La roulette russa non è, a suo avviso, un modo per paragonare questa guerra ad una forma di suicidio collettivo e per dire che ci si può abituare al suicidio a tal punto che esso diventa una necessità permanente?
La roulette russa non è una metafora del suicidio di una nazione, è un mezzo per drammatizzare l’elemento casuale che sussiste in qualsiasi guerra. Non c’è motivo perché muoia un uomo piuttosto di un altro. Ho voluto comprimere l’esperienza quotidiana del combattimento e quest’attesa permanente della morte, quest’impossibilità di calcolare le probabilità di sopravvivenza. Non mi sorprende che in ciò si legga una metafora e non vi vedo alcun inconveniente, ma è una forma di tensione e di pressione costanti che alla lunga distrugge gli uomini. Anziché simboleggiare lo psichismo di un’intera nazione, ho voluto risolvere il problema di esprimere nel minor tempo possibile l’orrore della lotta. Tre ore non sono in sé sufficienti per esprimere tutto questo e io lo faccio in trenta minuti perché l’illusione del film comprime quest’impressione di vissuto, si vede molto meno di quanto si crede di vedere. Penso che queste scene durino in tutto due bobine. Questo esprime un anno d’incertezza di un soldato al fronte, che attende ogni minuto che una bomba gli scoppi vicino.

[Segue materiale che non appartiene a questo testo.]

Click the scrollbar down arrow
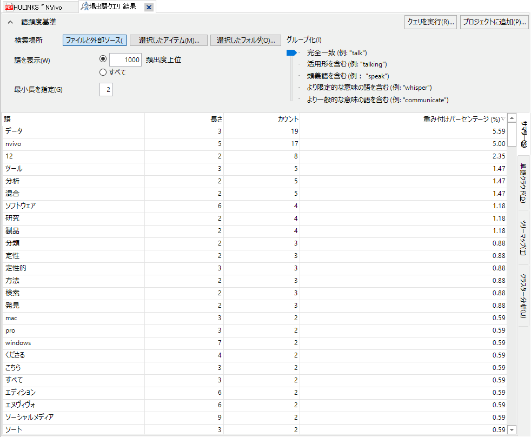Screen dimensions: 531x437 [x=512, y=429]
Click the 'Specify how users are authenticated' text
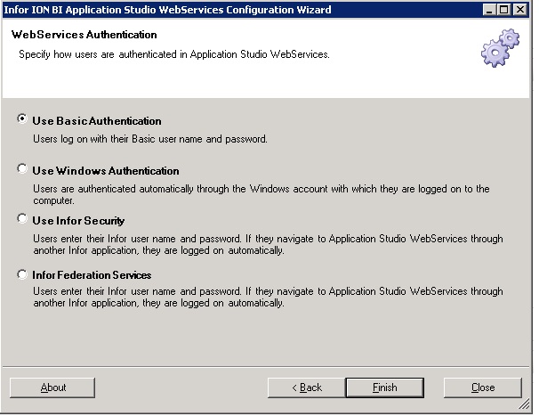The width and height of the screenshot is (539, 416). [173, 54]
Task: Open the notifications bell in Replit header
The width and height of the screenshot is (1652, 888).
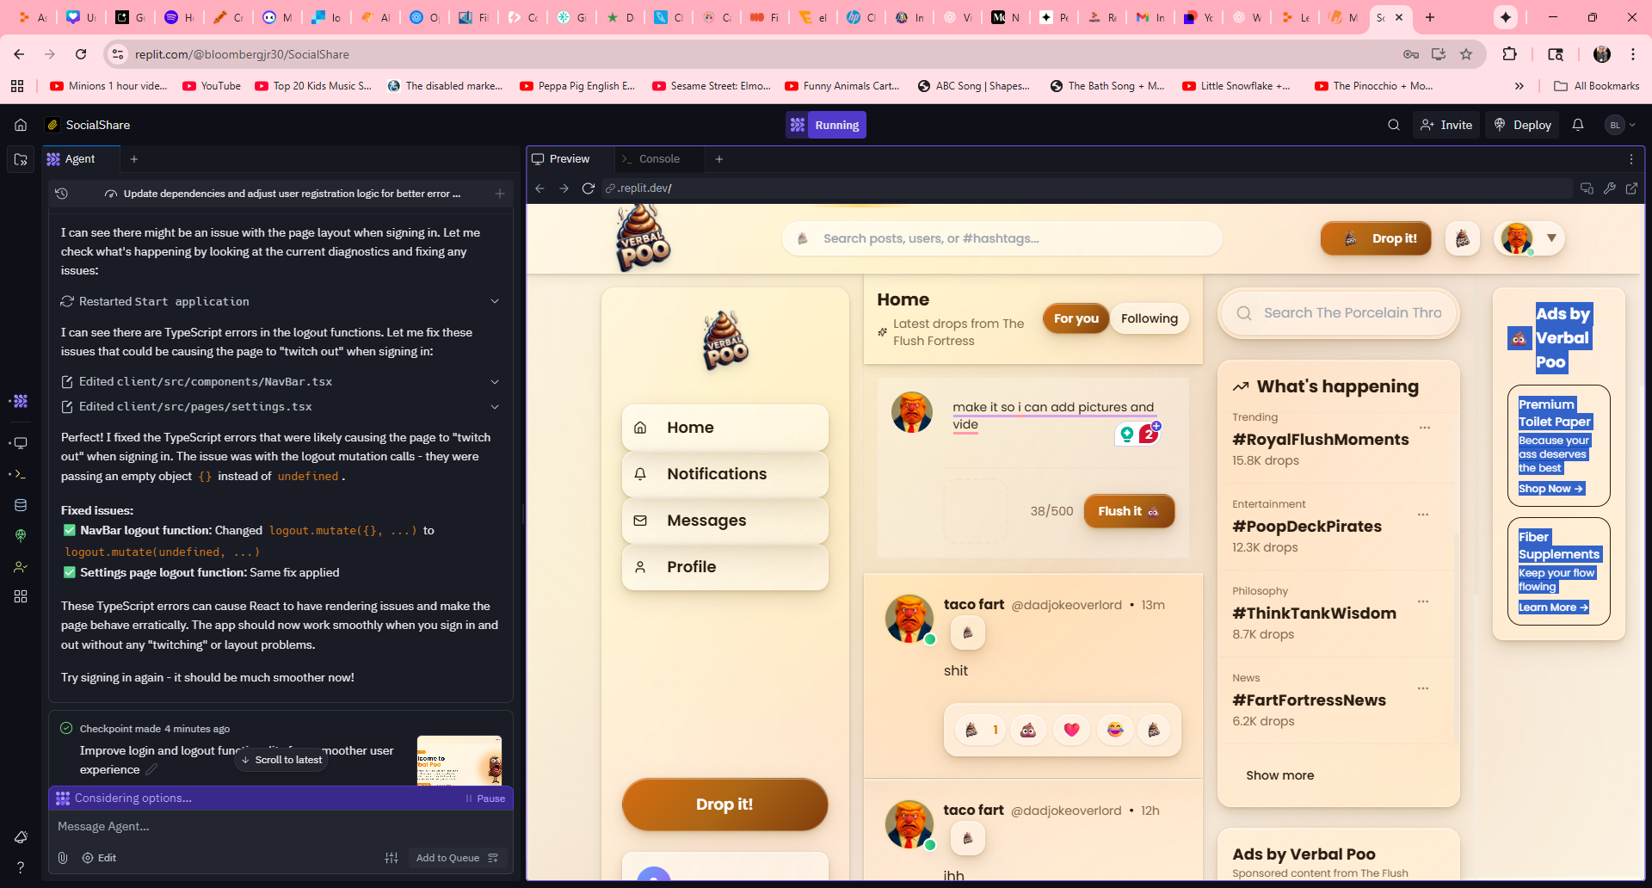Action: pyautogui.click(x=1577, y=125)
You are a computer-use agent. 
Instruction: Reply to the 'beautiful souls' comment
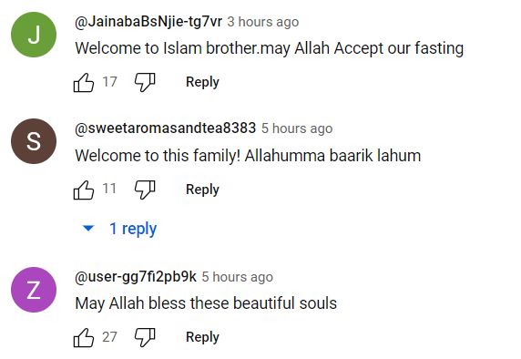[202, 337]
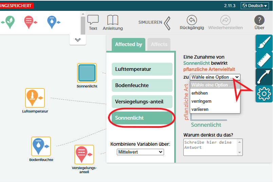273x182 pixels.
Task: Open the ruler measurement panel
Action: tap(264, 60)
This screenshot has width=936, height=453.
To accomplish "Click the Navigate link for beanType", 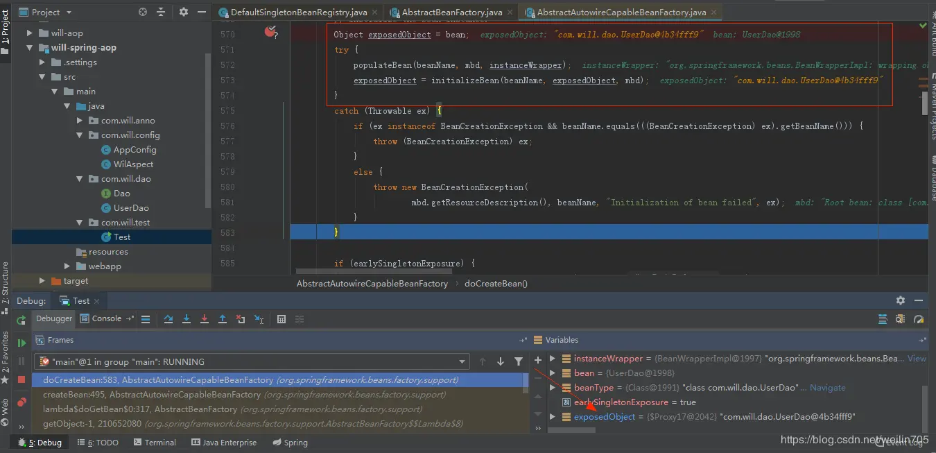I will [x=827, y=388].
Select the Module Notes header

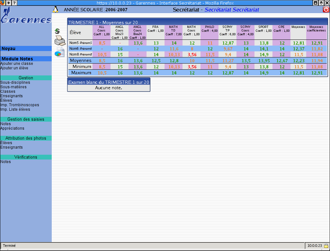click(17, 59)
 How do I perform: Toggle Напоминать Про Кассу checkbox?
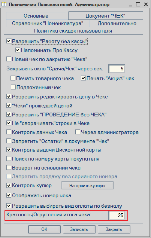click(x=18, y=50)
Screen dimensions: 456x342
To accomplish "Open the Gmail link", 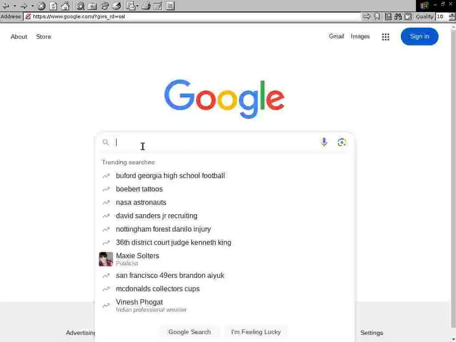I will tap(337, 37).
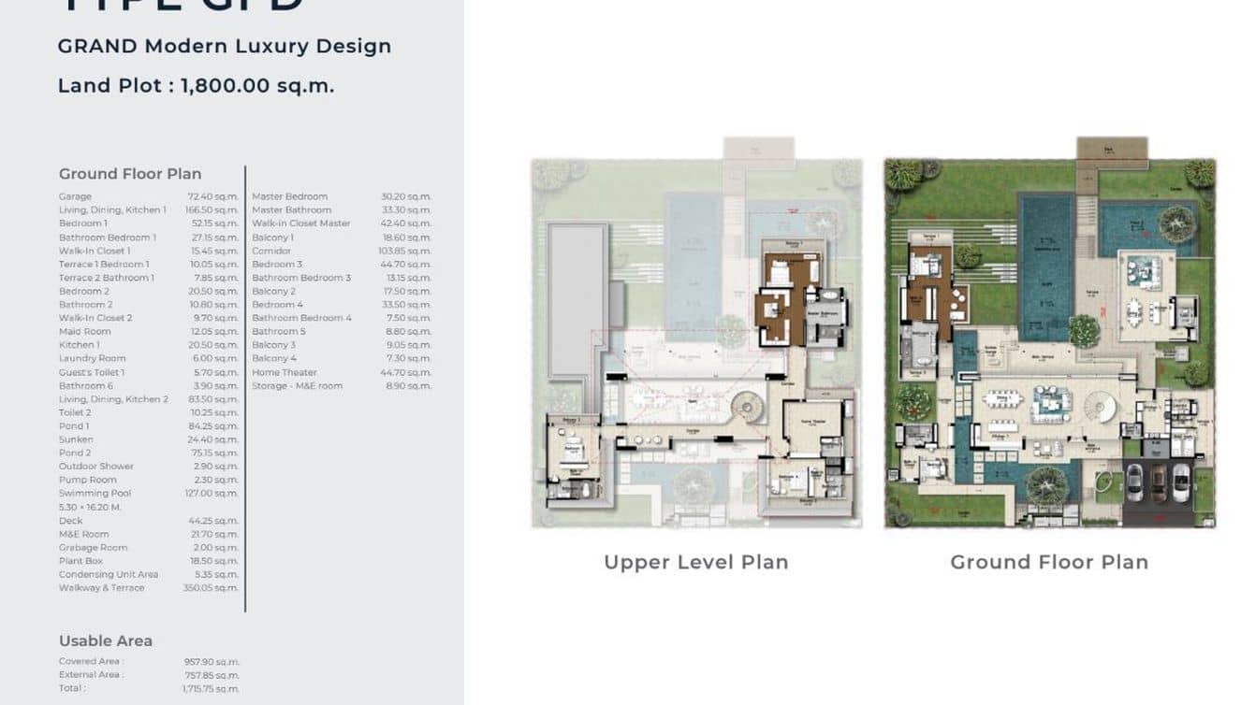Image resolution: width=1256 pixels, height=705 pixels.
Task: Select 'GRAND Modern Luxury Design' subtitle
Action: (x=225, y=46)
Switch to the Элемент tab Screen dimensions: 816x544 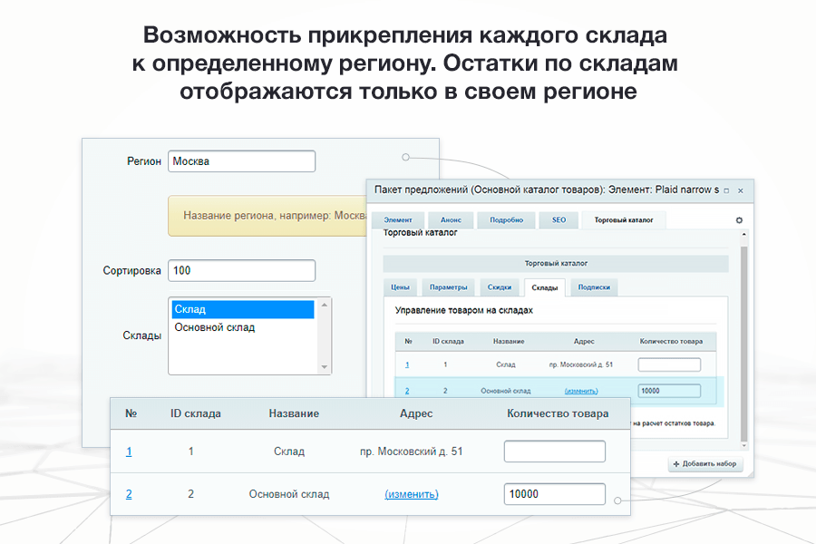coord(397,219)
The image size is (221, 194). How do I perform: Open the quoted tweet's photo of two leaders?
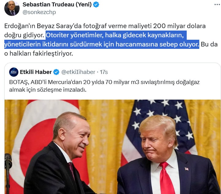(113, 147)

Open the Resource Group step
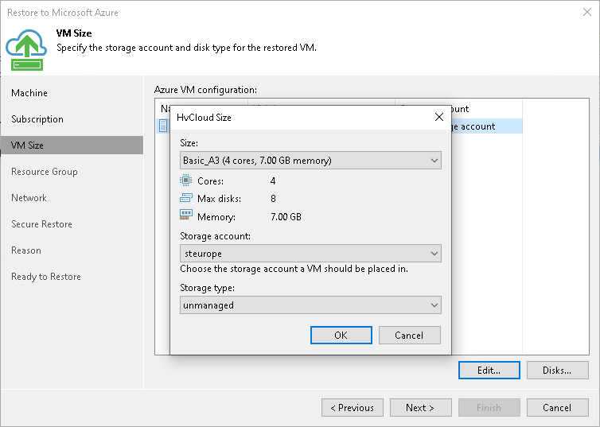pos(45,172)
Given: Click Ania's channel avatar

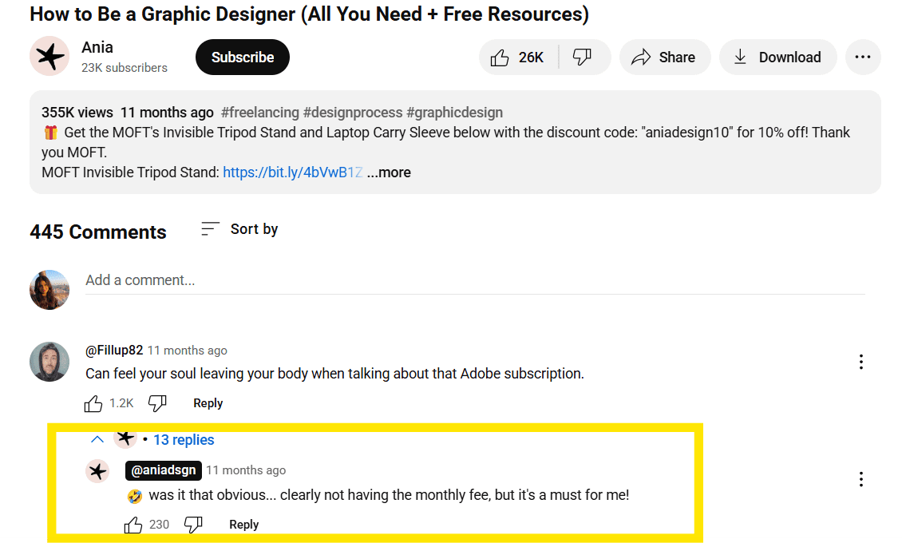Looking at the screenshot, I should click(x=49, y=57).
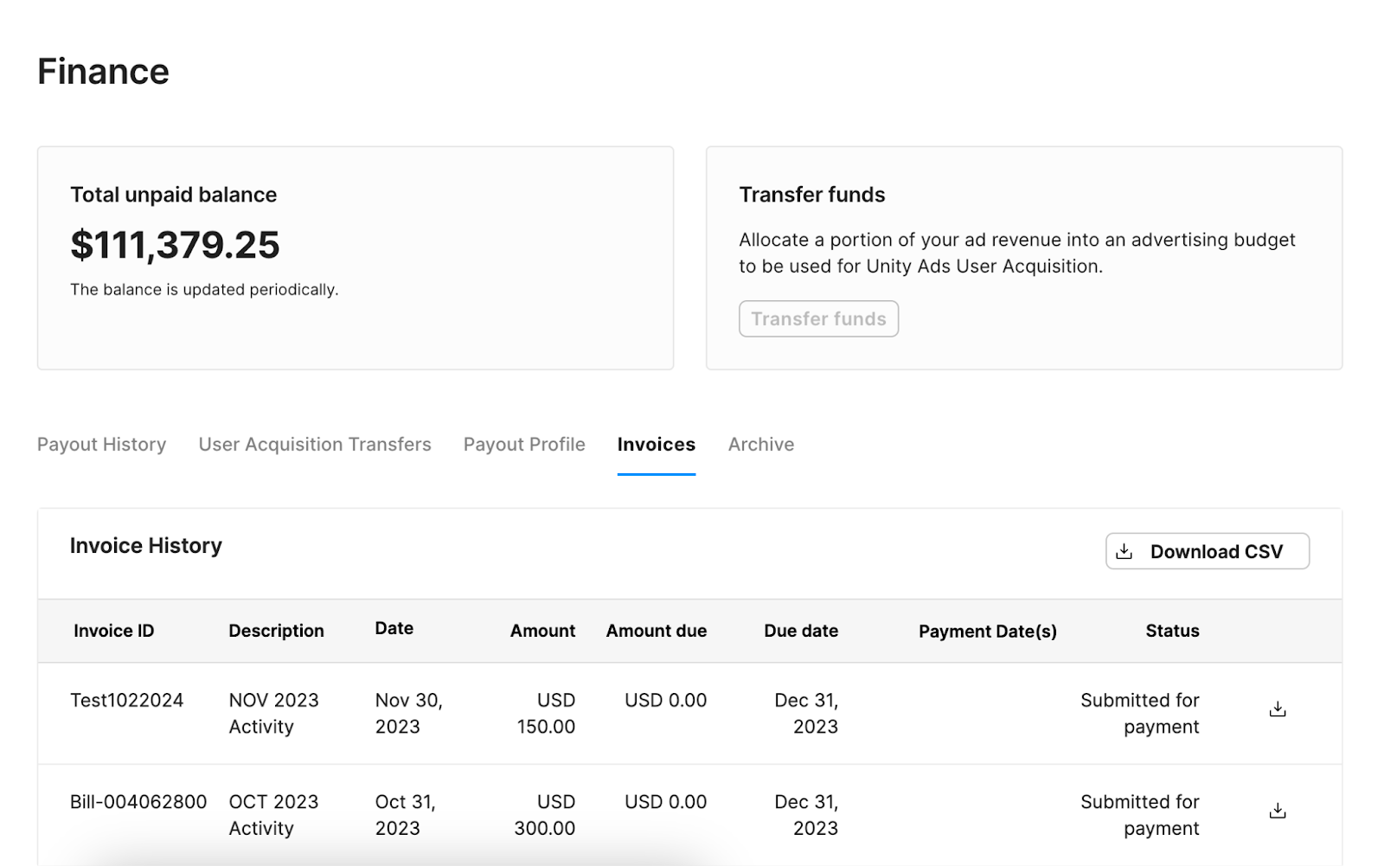Screen dimensions: 1384x866
Task: Switch to the Payout History tab
Action: click(101, 445)
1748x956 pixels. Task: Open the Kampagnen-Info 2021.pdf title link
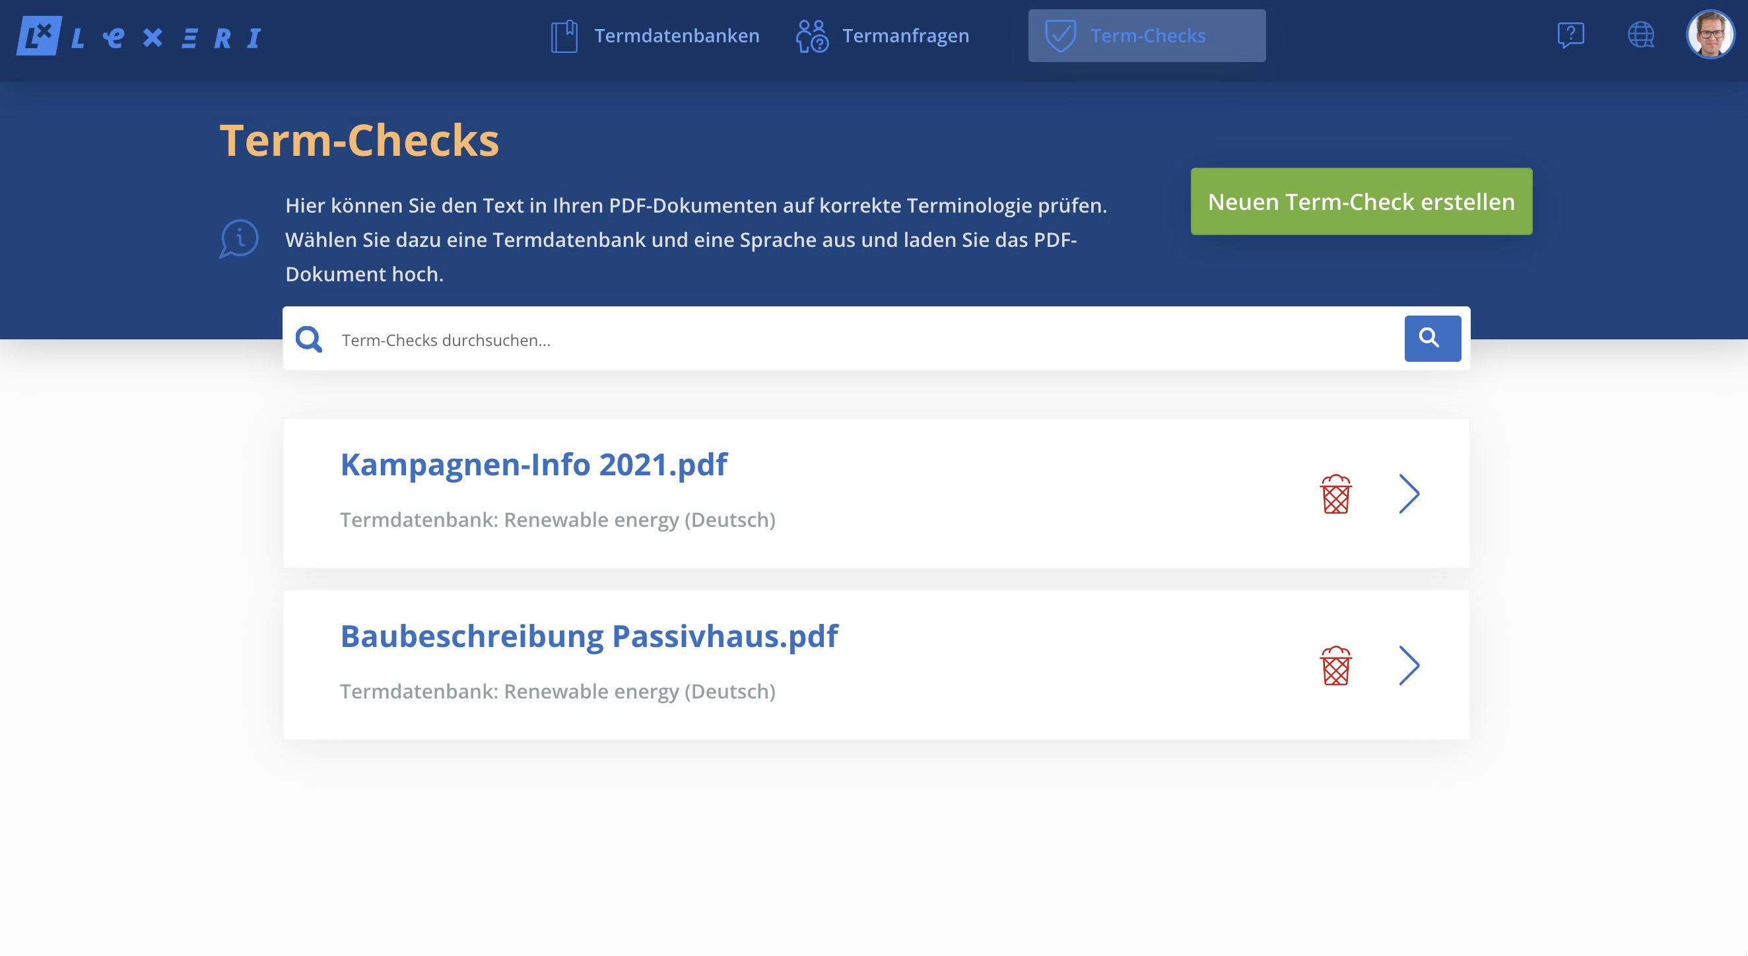pyautogui.click(x=533, y=465)
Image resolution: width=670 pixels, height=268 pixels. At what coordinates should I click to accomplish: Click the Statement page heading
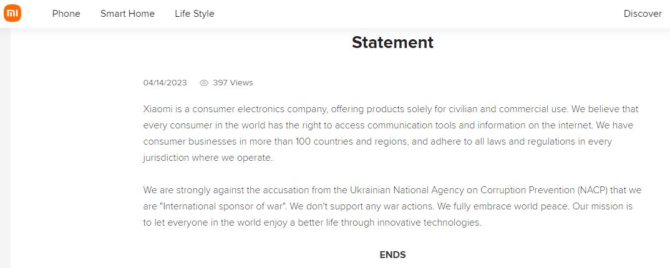392,42
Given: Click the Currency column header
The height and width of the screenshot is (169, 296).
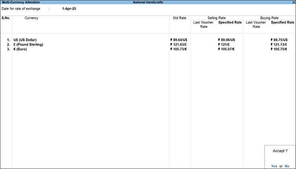Looking at the screenshot, I should click(x=31, y=18).
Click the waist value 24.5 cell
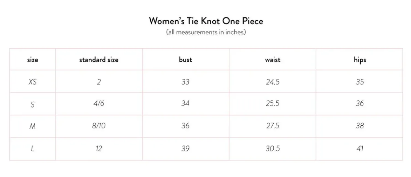This screenshot has width=411, height=177. click(273, 82)
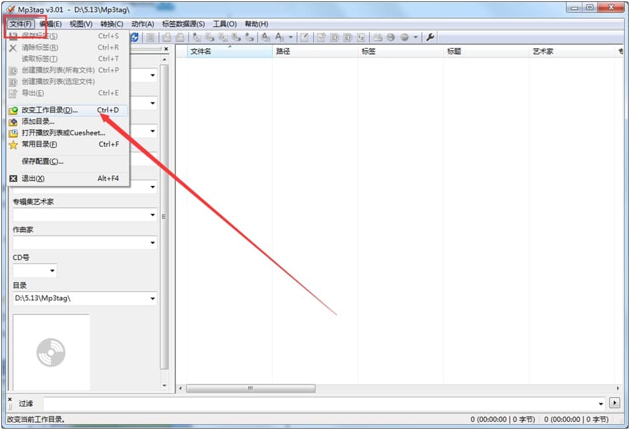
Task: Open options with the wrench icon
Action: point(430,37)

E il fatto che alcuni uomini alla fine del combattimento continuino a giocare alla roulette russa è immaginario o esprime l’assuefazione dei soldati alla droga, dato che si riteneva che il Vietnam trasformasse i soldati di leva in eroinomani?
Anche in questo campo alcuni sostengono che è falso, altri affermano di averlo fatto; ciò che la gente ignora è che i soldati, tutti giovanissimi, specie in Vietnam, provenivano da ambienti molto claustrofobici o isolati. E la guerra era la loro prima esperienza di vita con cui si trovavano improvvisamente a contatto, lontano dal loro ambiente d’origine. Uno shock altrettanto traumatizzante era il fatto di trovarsi calati nella cultura del sud-est asiatico, antica, corrotta e raffinata nello stesso tempo.

È stato anche lei in Vietnam?
No. Ero nell’esercito, di stanza nel Texas, ma per fortuna non sono stato mandato in Vietnam, benché abbia temuto a lungo di esservi chiamato.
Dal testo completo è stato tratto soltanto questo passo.